• What is being asked
Could you find each line of the data below that contains the word "navigation" and copy those lines?

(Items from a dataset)
•••
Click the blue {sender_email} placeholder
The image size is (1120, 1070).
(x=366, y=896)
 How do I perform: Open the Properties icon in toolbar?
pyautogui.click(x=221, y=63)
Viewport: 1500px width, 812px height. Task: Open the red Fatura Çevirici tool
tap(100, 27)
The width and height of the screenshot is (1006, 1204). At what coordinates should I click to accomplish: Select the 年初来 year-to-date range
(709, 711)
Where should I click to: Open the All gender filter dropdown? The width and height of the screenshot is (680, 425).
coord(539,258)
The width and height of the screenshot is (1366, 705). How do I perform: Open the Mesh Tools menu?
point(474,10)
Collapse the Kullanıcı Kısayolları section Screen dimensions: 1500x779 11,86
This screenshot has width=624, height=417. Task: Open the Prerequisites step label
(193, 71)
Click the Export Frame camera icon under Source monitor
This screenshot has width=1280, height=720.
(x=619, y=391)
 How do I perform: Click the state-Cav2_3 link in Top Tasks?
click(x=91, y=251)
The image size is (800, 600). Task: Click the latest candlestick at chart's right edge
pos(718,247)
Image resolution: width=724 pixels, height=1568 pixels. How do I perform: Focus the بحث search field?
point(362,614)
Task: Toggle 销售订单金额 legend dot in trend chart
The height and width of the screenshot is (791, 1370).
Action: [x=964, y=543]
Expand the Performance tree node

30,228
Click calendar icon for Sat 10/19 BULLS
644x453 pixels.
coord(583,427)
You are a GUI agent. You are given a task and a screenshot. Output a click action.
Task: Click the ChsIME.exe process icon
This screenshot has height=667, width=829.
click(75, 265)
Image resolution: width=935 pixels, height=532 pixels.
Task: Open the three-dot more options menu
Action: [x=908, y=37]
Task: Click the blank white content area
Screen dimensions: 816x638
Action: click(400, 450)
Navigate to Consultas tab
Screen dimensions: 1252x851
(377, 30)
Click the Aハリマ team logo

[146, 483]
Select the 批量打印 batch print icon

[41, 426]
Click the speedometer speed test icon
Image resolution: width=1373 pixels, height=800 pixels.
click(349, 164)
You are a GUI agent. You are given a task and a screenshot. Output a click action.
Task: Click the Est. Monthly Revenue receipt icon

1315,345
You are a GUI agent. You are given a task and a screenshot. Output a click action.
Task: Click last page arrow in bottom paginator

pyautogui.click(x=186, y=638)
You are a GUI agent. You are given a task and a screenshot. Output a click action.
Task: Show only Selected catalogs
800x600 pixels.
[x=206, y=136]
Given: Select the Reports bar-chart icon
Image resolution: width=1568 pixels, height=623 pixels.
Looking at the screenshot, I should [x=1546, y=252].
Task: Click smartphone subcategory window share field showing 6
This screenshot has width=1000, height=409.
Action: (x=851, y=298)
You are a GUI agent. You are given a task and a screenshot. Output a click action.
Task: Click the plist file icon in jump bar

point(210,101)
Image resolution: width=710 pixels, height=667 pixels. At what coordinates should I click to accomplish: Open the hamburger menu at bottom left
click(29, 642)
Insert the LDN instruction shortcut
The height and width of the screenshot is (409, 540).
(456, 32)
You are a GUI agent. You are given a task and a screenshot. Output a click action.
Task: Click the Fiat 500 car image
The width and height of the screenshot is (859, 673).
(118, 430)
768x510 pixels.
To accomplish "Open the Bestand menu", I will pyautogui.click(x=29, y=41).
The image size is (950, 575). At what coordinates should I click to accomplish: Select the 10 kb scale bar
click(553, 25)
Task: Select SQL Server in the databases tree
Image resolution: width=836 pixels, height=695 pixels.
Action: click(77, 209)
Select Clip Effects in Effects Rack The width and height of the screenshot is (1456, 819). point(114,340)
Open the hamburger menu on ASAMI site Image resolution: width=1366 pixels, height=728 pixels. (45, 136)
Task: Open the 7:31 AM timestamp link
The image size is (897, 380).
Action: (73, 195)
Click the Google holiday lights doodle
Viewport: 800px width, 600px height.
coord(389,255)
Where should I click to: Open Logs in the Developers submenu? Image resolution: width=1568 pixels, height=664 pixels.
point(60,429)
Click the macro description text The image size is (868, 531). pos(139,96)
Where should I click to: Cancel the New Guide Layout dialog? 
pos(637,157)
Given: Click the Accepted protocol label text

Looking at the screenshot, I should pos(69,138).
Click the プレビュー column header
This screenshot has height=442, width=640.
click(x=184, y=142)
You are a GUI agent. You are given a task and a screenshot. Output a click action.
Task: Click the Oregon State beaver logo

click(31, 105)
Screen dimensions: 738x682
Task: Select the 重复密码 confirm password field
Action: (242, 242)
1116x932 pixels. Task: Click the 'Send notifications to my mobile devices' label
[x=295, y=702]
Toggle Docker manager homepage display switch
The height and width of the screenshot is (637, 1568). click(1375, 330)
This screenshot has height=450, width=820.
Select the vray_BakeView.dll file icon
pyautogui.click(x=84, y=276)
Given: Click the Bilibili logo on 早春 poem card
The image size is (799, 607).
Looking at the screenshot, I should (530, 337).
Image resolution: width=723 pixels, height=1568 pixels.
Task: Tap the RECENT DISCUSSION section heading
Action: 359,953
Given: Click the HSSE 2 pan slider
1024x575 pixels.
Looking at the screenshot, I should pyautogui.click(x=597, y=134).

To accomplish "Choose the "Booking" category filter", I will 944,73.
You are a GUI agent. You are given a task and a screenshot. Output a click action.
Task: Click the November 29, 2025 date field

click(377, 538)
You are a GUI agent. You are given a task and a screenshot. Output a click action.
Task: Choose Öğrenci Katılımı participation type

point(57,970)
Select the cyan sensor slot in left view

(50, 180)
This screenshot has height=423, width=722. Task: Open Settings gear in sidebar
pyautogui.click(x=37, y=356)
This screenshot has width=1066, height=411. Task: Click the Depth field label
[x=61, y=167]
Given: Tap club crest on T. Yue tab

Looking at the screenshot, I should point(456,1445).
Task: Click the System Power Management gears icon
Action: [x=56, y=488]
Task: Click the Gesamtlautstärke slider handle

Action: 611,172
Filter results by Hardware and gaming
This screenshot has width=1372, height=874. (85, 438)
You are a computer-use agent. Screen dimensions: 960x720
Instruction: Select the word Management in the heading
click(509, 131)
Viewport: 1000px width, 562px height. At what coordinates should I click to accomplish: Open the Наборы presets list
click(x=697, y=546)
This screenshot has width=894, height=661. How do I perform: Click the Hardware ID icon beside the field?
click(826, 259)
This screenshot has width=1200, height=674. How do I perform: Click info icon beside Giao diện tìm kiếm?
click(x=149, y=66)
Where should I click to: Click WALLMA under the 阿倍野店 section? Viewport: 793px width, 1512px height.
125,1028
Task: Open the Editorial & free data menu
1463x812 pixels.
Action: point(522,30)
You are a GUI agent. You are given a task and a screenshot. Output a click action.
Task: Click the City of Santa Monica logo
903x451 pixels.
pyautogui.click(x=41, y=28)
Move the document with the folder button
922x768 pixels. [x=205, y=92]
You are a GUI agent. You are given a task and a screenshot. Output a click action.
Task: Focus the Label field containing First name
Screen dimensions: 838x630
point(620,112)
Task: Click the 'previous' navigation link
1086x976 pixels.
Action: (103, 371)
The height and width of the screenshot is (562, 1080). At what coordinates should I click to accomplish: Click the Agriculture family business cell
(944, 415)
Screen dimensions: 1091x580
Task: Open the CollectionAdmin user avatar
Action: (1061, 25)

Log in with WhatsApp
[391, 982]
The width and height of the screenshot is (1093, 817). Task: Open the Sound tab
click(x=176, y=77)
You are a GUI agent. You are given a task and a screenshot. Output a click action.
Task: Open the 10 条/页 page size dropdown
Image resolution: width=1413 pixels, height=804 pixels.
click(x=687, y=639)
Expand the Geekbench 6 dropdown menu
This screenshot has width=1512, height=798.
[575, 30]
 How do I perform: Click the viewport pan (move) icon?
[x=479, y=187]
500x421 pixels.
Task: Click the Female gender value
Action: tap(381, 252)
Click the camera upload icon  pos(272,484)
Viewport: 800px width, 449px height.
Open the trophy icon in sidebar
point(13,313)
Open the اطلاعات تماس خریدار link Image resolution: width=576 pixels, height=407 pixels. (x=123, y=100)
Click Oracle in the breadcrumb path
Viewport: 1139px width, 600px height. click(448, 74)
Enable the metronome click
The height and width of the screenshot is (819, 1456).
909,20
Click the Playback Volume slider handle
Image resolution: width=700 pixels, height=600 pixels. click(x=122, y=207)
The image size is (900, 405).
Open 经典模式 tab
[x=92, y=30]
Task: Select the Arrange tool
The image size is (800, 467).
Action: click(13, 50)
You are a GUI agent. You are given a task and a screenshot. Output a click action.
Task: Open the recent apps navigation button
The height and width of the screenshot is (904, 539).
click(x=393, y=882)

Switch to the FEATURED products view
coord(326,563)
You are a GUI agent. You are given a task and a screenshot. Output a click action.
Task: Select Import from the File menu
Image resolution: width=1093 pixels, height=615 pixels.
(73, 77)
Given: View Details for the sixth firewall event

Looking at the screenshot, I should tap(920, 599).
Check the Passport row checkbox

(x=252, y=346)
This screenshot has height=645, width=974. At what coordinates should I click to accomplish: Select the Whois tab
•••
• Response below
Task: Click the 'previous' navigation link
Task: Open the recent apps navigation button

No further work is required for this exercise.